Forming a commission to conduct a detailed inspection and study of gold concentrate that was lined up for shipping out, and now acting on its findings and conclusions, it is clear that the old mining sector regime can’t work as before. It is thus unclear if foreign investors in the sector will put up with the new conditions, with their activities now entirely transparent.
That the foreign investors will find it hard to put up with the situation was clear from the moment the president ordered a stop to export of mineral sand as it is often called, whereupon Acacia Mining, the leading mining sector foreign company, said after a few days that it was losing around one million dollars per day on account of the concentrate export ban.
Within a short while it was being reported that the share value of the firm was in steep decline in its London listing on the stock exchange, and this while it has all this while been believed that the sand was a minor addition to its declared results. Did it matter so much?

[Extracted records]
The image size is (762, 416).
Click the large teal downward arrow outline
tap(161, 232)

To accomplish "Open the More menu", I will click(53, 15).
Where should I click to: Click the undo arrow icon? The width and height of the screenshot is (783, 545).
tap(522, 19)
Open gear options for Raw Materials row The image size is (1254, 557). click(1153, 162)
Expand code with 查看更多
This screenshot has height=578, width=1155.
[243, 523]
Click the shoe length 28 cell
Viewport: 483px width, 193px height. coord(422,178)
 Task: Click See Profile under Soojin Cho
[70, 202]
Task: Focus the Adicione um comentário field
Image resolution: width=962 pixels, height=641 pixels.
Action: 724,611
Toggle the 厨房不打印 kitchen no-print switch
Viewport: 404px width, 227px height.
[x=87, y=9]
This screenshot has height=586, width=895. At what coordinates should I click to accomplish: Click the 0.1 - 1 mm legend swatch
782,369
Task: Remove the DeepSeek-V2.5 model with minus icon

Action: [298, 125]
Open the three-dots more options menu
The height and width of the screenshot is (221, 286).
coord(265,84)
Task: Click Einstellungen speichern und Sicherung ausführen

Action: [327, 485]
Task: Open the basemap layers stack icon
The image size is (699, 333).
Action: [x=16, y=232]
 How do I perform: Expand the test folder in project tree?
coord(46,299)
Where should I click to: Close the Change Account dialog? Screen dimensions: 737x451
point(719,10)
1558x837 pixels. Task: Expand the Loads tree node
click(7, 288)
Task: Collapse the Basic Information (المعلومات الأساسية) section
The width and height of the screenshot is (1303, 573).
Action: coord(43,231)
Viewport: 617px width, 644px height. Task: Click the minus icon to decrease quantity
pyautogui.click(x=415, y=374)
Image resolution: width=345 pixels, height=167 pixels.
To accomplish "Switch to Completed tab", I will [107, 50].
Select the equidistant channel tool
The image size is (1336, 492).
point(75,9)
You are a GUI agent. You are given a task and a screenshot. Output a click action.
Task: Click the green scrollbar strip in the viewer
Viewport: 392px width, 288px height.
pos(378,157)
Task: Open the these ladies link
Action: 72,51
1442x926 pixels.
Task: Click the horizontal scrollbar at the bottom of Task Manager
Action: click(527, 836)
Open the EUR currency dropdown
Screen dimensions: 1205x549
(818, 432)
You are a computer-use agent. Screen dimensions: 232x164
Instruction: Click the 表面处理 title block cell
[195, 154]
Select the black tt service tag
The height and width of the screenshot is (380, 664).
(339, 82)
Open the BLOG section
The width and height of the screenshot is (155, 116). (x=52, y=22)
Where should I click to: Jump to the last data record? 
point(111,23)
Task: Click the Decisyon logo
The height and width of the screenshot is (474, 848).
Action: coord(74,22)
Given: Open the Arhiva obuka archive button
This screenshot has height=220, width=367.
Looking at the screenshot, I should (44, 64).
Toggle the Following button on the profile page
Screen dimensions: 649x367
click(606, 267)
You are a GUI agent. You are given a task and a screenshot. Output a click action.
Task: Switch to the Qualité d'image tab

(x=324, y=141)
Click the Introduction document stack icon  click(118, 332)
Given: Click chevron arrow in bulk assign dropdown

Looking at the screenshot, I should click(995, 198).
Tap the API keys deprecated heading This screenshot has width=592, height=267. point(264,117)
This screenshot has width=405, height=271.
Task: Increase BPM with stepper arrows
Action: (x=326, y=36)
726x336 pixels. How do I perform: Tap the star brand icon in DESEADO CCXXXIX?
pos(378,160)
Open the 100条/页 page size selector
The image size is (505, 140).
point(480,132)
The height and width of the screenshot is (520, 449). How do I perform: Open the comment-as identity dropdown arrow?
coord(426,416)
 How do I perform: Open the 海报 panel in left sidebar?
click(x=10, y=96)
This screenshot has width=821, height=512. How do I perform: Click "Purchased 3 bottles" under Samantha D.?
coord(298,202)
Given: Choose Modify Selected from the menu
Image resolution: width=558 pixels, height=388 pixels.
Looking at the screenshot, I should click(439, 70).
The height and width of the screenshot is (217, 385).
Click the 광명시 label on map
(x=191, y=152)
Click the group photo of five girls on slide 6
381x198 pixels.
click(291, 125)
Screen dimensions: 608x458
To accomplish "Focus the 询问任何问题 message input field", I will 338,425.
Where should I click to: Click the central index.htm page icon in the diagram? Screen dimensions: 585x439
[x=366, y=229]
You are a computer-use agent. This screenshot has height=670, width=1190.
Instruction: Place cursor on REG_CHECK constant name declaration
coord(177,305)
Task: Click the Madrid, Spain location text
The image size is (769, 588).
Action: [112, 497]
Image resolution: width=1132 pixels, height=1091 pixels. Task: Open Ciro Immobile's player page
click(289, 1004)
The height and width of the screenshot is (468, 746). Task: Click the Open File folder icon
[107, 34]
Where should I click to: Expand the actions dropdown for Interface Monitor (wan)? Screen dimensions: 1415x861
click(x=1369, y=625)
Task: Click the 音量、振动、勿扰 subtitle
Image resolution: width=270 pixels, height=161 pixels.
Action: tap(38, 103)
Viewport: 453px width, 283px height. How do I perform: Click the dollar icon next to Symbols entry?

TASKS TO CARRY OUT:
A. In the article on the gold concentrate export ban, how much did Acacia Mining say it was losing each day because of the ban?
B. Pick up the article on the gold concentrate export ban after its final sentence and keep writing.

RESPONSES IN ORDER:
A. Around one million dollars per day.

B.
It is this immense feeling of loss which started to raise awareness among local observers, that clearly the president had a point in his suspicions that there is massive theft being conducted by exports of mineral concentrate.
It was all too apparent that stakeholders of the company .treated the matter with far greater importance than the public was being made to believe in the country, where concentrate is seen as an auxiliary to the declared gold mines and bars sold, earnings declared and revenues paid.
The point is that the company now has an alter ego in the president, as he knows the chemistry of it all, a doctorate holder.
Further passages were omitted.